I am new to machine learning and keras. I was trying to create a LSTM model for my classification problem but I received this error: (I got few samples from internet and tried to modify them)
ValueError: Input 0 is incompatible with layer sequential_1: expected shape=(None, None, 30), found shape=[None, 3, 1]This is what I need, I have a sequence like this 1,2,3,4 which 1,2,3 are my X_train and 4 is label(Y), so I mean timestep size is 3 and each has one feature only
I have 30 classes for my labels. So I expect the output to be one of these 30 classes. 64 is number of memory units.
this is my code
def get_lstm():
model = Sequential()
model.add(LSTM(64, input_shape=(3, 30), return_sequences=True))
model.add(LSTM(64))
model.add(Dropout(0.2))
model.add(Dense(30, activation='softmax'))

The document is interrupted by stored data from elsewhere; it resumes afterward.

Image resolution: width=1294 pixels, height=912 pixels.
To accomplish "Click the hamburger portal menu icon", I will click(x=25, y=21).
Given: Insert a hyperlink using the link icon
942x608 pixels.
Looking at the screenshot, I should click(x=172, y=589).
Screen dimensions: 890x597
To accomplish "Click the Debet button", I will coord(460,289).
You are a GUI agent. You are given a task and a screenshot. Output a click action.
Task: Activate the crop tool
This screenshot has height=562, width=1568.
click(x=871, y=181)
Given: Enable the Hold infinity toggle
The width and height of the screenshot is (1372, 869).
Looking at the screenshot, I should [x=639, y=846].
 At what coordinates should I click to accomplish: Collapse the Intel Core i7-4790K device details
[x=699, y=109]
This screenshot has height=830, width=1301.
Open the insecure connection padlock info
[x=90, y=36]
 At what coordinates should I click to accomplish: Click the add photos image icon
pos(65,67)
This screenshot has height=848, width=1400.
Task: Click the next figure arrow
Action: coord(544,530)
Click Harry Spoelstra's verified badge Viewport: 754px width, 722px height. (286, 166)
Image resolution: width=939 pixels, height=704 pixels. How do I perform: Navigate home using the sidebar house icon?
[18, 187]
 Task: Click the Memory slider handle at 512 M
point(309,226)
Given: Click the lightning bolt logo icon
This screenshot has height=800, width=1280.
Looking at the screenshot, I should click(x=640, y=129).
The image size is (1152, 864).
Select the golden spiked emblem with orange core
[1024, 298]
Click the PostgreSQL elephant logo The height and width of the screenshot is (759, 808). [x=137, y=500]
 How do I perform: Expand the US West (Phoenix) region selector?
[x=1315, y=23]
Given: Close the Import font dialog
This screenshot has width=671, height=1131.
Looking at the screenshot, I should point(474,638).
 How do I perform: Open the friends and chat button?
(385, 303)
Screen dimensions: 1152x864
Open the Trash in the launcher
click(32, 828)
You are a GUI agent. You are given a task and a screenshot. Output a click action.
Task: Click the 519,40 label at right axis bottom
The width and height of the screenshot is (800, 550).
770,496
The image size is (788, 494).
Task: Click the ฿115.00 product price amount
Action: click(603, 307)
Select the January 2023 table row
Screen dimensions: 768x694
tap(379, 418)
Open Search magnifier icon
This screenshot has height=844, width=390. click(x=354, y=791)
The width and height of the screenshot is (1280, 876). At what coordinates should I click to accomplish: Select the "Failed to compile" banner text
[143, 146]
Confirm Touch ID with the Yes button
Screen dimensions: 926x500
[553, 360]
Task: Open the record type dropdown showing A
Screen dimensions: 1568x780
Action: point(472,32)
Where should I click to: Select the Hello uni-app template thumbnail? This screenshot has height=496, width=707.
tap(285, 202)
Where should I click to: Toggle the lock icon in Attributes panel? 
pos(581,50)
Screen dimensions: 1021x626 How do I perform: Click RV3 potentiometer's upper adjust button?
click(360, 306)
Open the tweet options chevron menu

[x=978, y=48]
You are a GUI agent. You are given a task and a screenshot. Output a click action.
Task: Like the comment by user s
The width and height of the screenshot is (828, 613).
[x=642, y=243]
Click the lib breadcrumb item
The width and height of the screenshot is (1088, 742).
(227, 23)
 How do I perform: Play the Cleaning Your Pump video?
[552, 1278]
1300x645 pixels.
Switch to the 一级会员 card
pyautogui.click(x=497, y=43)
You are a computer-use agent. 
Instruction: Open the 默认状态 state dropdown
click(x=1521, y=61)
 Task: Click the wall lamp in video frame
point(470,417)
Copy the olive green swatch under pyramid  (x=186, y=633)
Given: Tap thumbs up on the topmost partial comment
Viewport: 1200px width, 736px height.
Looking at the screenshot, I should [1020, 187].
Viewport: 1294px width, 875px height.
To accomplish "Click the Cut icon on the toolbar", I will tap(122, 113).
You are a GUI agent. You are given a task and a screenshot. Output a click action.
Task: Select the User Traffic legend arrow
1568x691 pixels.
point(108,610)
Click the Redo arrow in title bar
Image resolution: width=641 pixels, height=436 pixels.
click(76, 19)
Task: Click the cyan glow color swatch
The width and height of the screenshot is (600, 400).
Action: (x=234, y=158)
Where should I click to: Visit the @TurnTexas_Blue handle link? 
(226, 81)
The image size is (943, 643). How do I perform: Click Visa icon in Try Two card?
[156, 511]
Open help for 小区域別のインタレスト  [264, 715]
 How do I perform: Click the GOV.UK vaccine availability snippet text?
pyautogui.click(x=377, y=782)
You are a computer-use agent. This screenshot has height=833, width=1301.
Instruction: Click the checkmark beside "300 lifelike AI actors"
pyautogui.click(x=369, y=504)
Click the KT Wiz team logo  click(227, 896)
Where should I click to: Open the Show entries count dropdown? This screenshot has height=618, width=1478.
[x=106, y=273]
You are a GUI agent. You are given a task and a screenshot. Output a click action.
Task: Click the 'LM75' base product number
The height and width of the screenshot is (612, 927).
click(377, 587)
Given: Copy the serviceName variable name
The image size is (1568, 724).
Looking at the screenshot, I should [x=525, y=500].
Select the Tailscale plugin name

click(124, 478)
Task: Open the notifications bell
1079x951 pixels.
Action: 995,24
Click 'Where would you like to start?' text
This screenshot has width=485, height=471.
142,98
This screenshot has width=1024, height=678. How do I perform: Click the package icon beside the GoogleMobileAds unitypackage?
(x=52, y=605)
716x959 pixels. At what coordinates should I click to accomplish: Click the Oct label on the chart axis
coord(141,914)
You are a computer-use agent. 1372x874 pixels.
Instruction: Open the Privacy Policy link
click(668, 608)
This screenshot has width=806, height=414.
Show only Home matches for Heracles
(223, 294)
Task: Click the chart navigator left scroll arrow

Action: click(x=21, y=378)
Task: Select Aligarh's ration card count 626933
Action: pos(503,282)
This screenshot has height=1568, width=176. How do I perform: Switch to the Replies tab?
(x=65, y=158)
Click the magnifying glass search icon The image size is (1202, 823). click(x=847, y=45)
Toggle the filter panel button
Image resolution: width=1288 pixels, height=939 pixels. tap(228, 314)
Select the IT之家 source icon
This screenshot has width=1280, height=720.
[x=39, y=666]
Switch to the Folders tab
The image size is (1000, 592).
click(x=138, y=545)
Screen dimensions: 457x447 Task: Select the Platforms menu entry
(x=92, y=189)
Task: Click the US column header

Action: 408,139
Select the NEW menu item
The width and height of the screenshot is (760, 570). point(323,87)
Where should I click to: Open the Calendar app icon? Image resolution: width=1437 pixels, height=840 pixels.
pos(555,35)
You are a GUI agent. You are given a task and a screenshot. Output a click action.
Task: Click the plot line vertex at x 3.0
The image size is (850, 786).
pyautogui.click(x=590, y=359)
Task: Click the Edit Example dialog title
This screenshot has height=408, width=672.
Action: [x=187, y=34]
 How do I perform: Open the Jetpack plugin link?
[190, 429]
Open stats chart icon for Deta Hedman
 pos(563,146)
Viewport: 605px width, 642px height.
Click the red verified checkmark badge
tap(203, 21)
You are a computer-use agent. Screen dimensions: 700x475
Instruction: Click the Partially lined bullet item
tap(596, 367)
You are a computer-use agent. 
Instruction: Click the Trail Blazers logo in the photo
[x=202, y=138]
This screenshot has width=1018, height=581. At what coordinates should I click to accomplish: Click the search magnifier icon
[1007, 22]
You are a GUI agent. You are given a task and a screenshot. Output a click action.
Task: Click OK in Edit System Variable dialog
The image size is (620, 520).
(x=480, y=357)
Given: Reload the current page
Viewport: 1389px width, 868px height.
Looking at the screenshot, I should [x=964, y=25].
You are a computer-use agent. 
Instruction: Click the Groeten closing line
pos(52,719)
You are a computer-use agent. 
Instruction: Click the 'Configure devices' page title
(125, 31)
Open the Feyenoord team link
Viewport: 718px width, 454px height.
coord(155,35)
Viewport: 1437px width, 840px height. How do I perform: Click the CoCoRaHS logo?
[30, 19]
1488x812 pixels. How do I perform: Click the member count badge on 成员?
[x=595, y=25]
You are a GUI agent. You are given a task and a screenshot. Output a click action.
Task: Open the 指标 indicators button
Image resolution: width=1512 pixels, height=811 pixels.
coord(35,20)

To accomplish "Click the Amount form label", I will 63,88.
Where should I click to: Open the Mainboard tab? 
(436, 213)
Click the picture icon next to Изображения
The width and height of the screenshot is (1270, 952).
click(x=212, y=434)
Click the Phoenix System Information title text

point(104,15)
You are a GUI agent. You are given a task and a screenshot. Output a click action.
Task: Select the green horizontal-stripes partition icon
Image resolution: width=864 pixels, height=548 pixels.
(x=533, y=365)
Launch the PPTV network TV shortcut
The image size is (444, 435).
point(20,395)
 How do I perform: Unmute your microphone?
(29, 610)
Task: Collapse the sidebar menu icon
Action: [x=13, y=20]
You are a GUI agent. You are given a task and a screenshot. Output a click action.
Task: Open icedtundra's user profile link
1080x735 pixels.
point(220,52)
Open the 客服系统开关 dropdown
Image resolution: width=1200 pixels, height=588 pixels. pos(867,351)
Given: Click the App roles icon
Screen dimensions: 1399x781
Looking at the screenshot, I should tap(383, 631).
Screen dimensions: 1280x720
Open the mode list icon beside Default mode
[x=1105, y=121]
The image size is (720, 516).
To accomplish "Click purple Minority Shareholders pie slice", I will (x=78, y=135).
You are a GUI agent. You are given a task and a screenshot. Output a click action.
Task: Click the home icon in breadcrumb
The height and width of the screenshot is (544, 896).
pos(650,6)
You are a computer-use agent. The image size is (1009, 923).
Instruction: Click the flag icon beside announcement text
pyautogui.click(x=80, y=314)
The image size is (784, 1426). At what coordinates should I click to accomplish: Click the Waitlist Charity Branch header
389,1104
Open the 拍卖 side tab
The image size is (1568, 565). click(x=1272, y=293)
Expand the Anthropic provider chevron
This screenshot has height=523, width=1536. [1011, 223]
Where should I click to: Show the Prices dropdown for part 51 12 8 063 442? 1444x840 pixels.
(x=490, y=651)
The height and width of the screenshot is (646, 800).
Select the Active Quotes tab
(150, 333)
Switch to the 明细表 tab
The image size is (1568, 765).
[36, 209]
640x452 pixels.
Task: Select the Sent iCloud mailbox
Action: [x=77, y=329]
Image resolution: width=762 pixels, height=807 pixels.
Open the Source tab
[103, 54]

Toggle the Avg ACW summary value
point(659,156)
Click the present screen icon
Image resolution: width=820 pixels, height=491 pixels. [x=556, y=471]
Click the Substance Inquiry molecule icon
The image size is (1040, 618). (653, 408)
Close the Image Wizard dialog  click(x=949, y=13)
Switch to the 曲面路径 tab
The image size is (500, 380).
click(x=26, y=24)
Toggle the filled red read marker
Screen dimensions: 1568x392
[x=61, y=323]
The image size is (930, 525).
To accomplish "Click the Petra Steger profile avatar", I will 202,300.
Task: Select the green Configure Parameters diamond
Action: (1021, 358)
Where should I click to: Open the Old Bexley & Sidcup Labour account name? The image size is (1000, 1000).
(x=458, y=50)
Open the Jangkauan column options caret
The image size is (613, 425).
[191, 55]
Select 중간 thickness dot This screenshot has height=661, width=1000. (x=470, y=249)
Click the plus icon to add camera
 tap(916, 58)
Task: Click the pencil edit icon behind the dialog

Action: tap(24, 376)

X_train = user_data[:, 0:3]
X_train = np.asarray(X_train).astype(np.float32)
X_train = np.reshape(X_train, (X_train.shape[0], X_train.shape[1], 1))
Y_train = user_data[:, 3]
Y_train = np.asarray(Y_train).astype(np.float32)
local_model = Mymodel.get_lstm()
local_model.compile(loss="categorical_crossentropy", optimizer="adam", metrics=['accuracy'])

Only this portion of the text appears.